Alyss se lanzaba de charco en charco. Cerraba los ojos con fuerza al elevarse en el aire y concentraba toda su energía en imaginar que se encontraba de vuelta en Marvilia; al bajar abría los ojos, el agua saltaba en todas direcciones, y ella descubría que continuaba en aquel mundo desconocido. Las responsabilidades que traía consigo ser Princesa… Tal vez nunca la habían seducido del todo, pero sin duda eran preferibles a esto.

«Nunca encontraré la manera de volver a casa. ¡Nunca, nunca JAMÁS!». Desesperanzada, comenzó a dar saltos sobre el mismo charco, gritando «¡no, no, no!» hasta que resultó imposible distinguir sus lágrimas de las salpicaduras del agua de la calle.

—¿Te estás bañando o qué? —inquirió un niño que la observaba desde una distancia prudencial para no mojarse.

Ella dejó de saltar y se sorbió los mocos. El chico llevaba pantalones grises con parches en las rodillas y los muslos, una levita que le venía demasiado grande y cuyo faldón le llegaba prácticamente a los talones, y unas botas de piel agrietada, sin cordones.

—Soy la princesa Alyss de Corazones, de Marvilia —dijo con aire desafiante.

—Sí, y yo soy el príncipe Quigly Gaffer, de Chelsea. Vaya un vestido más raro que llevas.

Ella bajó la vista hacia su vestido de cumpleaños empapado y sucio, recargado de volantes, ceñido en la cintura, con un vuelo circular engorrosamente amplio de las rodillas para abajo, y un cuello alto, blando y fruncido. Estaba decorado con aplicaciones en forma de corazón, de unos colores que sólo se encontraban en Marvilia. Incluso allí el vestido resultaba de lo más llamativo, pues procedía del guardarropa de la Princesa, quien sólo lo lucía un día al año, después de que los sastres reales lo ajustasen a las medidas de su cuerpo en crecimiento.
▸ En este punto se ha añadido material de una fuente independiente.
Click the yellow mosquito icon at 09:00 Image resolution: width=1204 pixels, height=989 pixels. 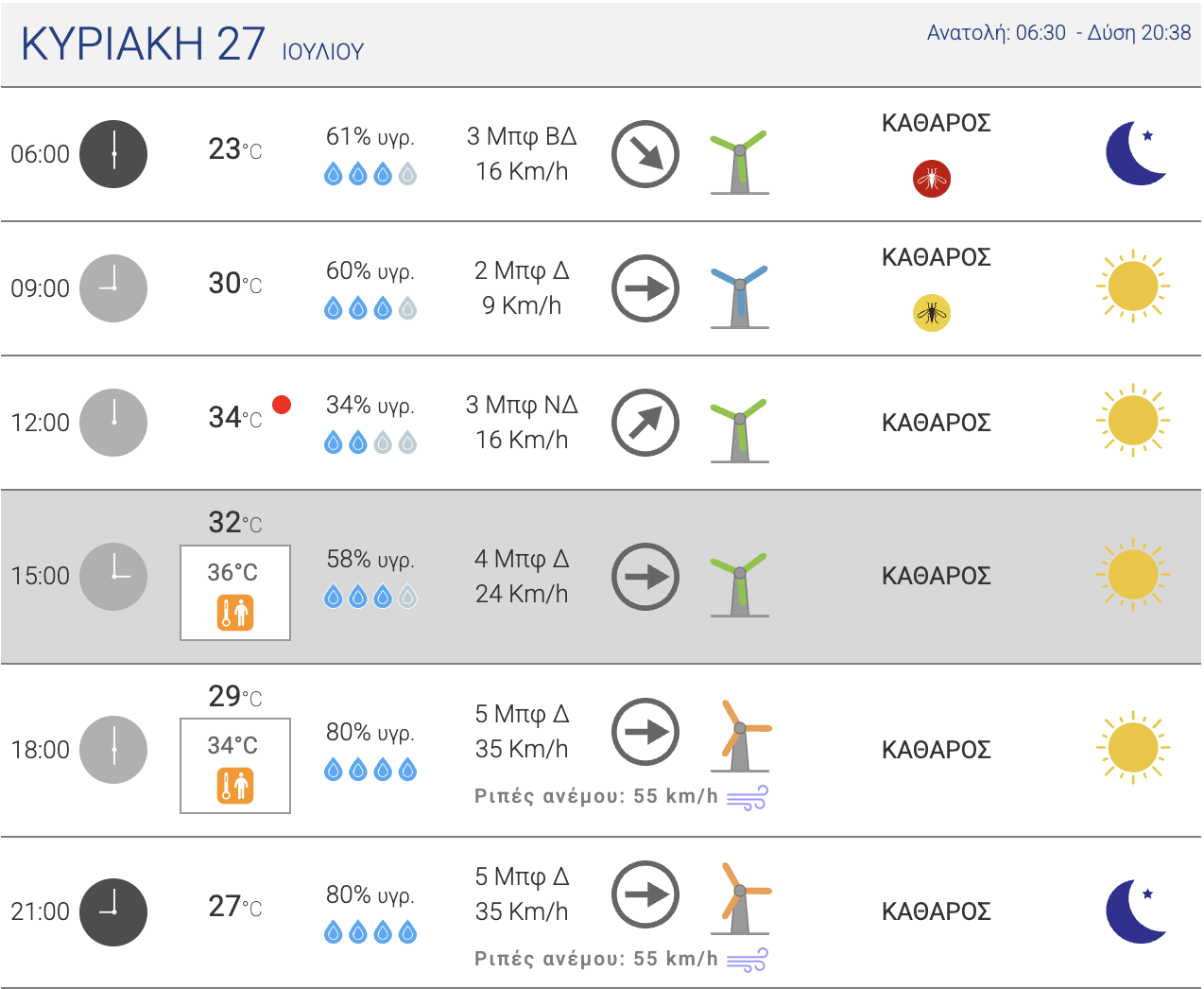pos(932,313)
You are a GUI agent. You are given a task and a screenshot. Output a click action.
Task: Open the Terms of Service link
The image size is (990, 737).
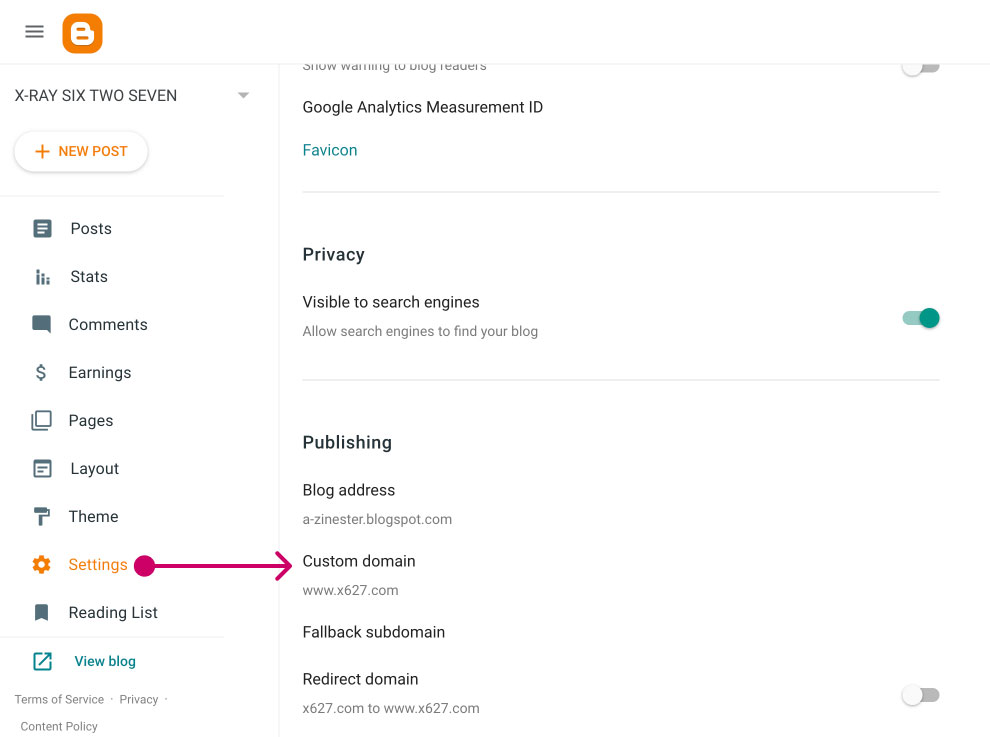[x=59, y=699]
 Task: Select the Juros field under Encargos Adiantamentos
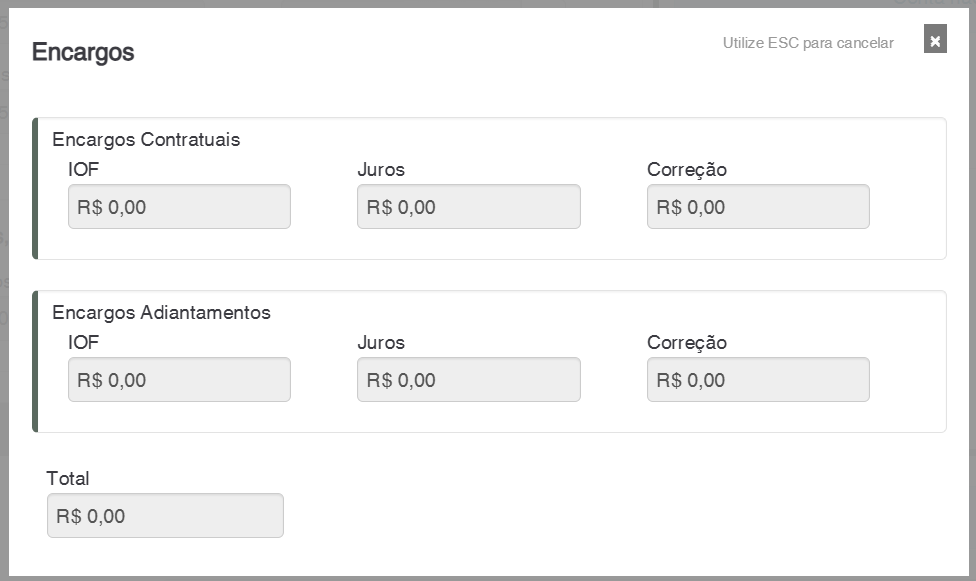(x=468, y=380)
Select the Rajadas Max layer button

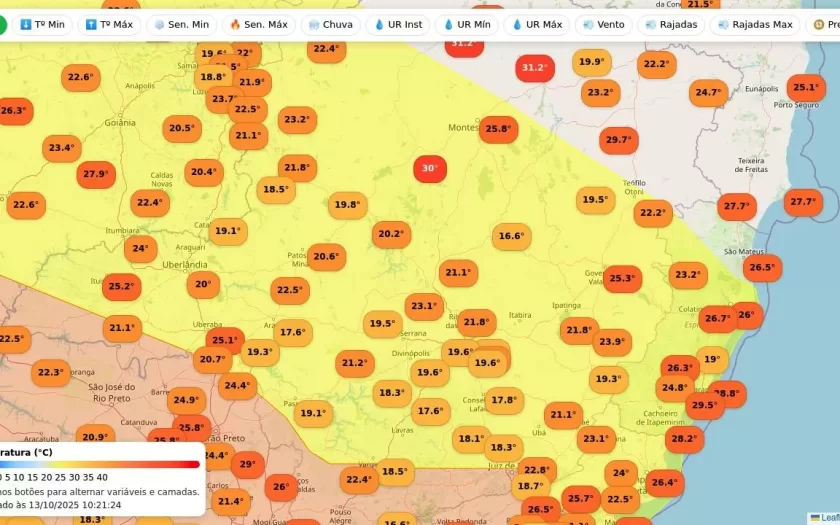(753, 24)
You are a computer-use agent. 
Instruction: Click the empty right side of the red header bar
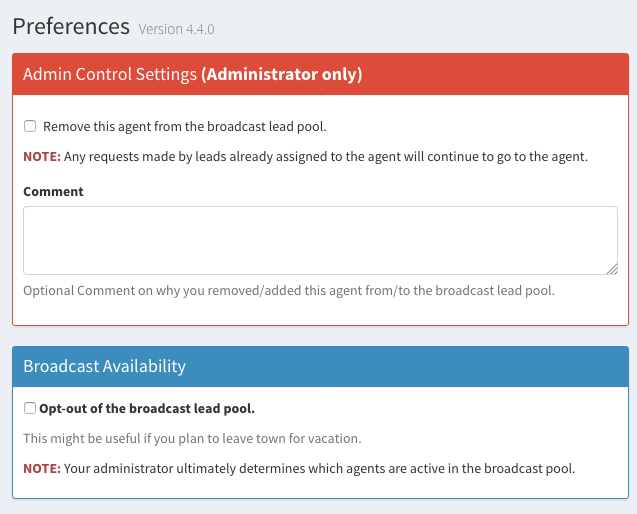520,74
—Es todo lo que tengo —repuso, y al oír sus propias palabras se deshizo en llanto de nuevo.

Quigly la contempló por un momento. Incluso con las manchas de tierra y suciedad y las lágrimas que derramaban sus ojos, había algo en la chica que lo intrigaba. Parecía más brillante que todo lo que la rodeaba. Era como si la iluminase desde dentro una lámpara cuya luz dejaba traslucir de forma muy tenue los poros de su piel.

—Más vale que vengas conmigo si quieres ponerte ropa seca, Majestad —dijo Quigly, y echó a andar.

Alyss estaba indecisa. A media manzana de distancia, Quigly se volvió hacia ella.

—¡Venga! —gritó, animándola por señas a que lo siguiera.

Ella echó una última ojeada en torno a sí, buscando a Somber, y abandonó el charco en que estaba. No podía permitirse el lujo de quedarse sin un amigo.